In 2022, Key starred in the BBC Two comedy series The Witchfinder. That year he also appeared as Ray, nemesis and old archery teammate of Paul (Jim Howick) in an episode of friend Tom Basden's BBC1 sitcom, Here We Go.

Film 
Key and Basden collaborated on short film The One and Only Herb McGwyer Plays Wallis Island in 2007. The film won Best UK Short at the 2007 Edinburgh Film Festival and was nominated for a 2008 BAFTA in the category of Best Short Film. In 2012, Key collaborated with director J. van Tulleken on one of 16 short films to have won production funding through BFI Shorts. The resultant film was a black comedy entitled Anthony, starring Key and Basden, in which Key played Santa Claus

Key reprised his role as Sidekick Simon for the Alan Partridge film Alpha Papa, released in August 2013. Also in 2013, he appeared in the Richard Ayoade film The Double. In 2019, he again starred alongside Steve Coogan in Greed, playing the character of Sam.
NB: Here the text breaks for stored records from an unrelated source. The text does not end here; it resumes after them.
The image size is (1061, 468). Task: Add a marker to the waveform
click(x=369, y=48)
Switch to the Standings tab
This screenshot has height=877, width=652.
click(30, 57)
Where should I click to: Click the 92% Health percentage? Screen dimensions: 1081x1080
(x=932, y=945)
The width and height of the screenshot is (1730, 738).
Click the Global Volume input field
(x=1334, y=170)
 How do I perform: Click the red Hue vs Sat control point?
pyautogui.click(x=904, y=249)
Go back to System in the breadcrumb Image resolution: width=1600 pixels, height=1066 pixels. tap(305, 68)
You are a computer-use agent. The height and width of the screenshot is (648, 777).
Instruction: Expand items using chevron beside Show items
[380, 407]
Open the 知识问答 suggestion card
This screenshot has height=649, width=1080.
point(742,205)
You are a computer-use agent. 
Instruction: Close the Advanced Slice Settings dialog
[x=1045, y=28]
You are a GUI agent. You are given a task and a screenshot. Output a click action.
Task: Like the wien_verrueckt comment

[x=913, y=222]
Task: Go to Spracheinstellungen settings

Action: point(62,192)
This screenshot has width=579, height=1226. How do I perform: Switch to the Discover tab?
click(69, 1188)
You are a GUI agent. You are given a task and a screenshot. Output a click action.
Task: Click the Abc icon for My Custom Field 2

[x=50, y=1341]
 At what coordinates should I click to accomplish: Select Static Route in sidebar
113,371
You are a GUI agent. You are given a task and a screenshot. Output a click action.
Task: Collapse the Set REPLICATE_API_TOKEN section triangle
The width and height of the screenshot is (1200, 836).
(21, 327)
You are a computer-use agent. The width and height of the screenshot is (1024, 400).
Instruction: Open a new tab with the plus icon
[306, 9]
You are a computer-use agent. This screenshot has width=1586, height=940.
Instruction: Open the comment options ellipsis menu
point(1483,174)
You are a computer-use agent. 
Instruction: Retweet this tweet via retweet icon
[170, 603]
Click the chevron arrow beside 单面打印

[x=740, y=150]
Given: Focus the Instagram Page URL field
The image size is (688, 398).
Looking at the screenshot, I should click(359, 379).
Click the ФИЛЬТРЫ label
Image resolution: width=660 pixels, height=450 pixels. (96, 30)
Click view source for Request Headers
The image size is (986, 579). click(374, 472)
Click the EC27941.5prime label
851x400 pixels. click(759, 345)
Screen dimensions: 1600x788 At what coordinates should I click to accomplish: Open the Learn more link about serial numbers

In 2022, he played  Commissioner Harrold Scott in See How They Run.

Writing 
Key has written a total of five books. The first, Instructions, Guidelines, Tutelage, Suggestions, Other Suggestions and Examples Etc.: An Attempted Book by Tim Key. (And Conversations / Descriptions / A Piece About a Moth), was published in 2009. The second, 25 Poems, 3 Recipes and 32 Other Suggestions (An Inventory) was published in 2011. The third, The Incomplete Tim Key, was published by Canongate Books in 2011.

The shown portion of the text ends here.